_EXERCISE AIM_
Below are entries. Copy exactly the lines running from the line that holds "Instruction: Switch to the PROBLEMS tab" to the line that holds "This screenshot has width=861, height=501.", with both ends included.

_DATA EXCERPTS_
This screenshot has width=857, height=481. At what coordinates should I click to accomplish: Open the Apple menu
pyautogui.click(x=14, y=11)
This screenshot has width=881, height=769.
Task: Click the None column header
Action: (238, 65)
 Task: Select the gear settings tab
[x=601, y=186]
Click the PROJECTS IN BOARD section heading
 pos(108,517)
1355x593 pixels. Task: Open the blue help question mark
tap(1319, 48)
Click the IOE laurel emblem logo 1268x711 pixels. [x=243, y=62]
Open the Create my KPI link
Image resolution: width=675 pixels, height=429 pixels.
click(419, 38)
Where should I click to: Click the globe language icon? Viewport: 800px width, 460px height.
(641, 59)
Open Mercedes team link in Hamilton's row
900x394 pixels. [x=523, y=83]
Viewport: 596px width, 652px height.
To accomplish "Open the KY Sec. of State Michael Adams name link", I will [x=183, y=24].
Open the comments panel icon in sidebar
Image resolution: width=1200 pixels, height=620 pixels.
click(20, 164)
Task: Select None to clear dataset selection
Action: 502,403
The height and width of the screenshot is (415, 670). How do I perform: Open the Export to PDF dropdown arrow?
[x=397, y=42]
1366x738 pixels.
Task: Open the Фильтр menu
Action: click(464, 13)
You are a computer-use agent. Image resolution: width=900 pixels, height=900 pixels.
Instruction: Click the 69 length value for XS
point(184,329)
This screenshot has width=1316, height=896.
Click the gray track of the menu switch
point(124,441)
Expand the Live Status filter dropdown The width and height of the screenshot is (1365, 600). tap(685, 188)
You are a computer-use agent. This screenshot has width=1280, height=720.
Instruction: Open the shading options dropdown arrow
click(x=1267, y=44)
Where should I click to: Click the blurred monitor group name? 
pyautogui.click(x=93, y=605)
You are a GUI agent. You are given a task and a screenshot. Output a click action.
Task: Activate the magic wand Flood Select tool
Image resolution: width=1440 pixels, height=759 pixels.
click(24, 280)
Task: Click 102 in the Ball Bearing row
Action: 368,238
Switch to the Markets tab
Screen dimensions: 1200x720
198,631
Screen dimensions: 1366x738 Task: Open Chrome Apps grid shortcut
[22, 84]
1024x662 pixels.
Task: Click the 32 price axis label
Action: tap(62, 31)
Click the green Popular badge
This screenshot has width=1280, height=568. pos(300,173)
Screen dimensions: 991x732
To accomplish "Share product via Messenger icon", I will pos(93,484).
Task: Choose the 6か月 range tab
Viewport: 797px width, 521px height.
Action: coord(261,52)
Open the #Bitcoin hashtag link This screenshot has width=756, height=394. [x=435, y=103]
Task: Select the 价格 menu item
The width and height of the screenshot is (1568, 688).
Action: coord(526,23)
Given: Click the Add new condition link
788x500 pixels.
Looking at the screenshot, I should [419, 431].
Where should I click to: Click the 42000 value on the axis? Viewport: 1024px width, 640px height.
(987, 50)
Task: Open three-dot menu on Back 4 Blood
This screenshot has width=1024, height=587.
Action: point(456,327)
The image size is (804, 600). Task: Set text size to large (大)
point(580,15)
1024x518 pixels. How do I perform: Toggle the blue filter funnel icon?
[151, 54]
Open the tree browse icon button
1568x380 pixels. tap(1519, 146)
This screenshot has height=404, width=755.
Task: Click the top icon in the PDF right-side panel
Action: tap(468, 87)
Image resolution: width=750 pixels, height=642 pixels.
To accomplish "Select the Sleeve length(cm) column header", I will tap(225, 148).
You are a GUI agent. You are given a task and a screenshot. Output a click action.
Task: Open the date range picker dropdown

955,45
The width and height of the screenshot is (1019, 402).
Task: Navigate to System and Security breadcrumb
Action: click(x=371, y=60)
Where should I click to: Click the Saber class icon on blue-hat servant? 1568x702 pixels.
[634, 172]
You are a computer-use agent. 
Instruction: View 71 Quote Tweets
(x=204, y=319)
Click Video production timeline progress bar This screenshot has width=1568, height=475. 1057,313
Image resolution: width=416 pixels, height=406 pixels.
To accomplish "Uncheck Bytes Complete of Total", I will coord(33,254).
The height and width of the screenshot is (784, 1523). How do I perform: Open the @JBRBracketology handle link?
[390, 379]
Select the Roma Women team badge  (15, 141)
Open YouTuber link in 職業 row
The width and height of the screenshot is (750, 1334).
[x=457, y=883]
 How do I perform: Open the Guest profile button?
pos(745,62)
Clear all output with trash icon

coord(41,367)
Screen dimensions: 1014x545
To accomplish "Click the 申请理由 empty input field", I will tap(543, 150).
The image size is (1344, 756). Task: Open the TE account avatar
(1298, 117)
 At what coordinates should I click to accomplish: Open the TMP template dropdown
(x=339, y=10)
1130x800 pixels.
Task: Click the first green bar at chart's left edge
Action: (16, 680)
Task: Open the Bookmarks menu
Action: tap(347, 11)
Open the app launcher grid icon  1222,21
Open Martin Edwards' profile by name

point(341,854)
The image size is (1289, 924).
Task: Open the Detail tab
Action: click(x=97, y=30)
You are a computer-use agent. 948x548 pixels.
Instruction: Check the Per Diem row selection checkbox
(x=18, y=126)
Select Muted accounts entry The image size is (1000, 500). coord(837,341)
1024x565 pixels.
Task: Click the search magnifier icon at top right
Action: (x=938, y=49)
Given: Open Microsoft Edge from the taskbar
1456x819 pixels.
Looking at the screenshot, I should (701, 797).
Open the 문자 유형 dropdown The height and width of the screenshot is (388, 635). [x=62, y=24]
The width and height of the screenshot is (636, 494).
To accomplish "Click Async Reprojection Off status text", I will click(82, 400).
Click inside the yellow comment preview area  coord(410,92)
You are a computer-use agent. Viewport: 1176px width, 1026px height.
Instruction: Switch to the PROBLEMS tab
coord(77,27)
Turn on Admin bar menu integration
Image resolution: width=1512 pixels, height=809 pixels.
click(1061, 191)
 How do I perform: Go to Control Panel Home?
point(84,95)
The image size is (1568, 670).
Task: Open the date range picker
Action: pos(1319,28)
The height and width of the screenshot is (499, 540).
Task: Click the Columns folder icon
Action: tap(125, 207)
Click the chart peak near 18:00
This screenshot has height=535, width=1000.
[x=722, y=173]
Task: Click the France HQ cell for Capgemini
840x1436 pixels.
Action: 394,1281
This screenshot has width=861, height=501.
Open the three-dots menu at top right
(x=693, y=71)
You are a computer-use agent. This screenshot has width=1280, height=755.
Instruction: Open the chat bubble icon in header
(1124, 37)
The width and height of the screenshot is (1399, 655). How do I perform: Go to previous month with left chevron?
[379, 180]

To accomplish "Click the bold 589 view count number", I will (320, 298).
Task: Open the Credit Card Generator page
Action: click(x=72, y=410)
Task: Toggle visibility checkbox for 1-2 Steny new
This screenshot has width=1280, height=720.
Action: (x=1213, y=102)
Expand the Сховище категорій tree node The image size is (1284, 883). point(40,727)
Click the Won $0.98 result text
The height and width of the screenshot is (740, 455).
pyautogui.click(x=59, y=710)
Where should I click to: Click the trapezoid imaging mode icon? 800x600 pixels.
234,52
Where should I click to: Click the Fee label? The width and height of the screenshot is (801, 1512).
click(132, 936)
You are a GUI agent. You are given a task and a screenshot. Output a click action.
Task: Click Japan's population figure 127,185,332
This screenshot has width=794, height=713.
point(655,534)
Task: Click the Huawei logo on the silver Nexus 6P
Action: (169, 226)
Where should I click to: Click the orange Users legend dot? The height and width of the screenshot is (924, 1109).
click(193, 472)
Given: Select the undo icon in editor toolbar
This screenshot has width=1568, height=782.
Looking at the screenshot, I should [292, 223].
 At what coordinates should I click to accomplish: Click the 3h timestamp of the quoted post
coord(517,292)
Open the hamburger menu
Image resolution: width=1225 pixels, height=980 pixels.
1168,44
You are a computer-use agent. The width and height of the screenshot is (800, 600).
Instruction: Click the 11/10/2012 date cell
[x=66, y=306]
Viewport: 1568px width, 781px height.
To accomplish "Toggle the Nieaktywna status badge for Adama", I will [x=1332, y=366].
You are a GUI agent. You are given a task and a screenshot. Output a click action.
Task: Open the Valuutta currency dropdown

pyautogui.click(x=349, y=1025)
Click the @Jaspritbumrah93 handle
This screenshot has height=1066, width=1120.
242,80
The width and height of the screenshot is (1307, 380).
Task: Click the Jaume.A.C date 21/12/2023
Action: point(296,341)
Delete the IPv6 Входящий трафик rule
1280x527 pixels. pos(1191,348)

_OUTPUT OF THE EXERCISE_
Instruction: Switch to the PROBLEMS tab
coord(77,27)
Turn on Admin bar menu integration
Image resolution: width=1512 pixels, height=809 pixels.
click(1061, 191)
 How do I perform: Go to Control Panel Home?
point(84,95)
The image size is (1568, 670).
Task: Open the date range picker
Action: pos(1319,28)
The height and width of the screenshot is (499, 540).
Task: Click the Columns folder icon
Action: tap(125, 207)
Click the chart peak near 18:00
This screenshot has height=535, width=1000.
[x=722, y=173]
Task: Click the France HQ cell for Capgemini
840x1436 pixels.
Action: 394,1281
This screenshot has width=861, height=501.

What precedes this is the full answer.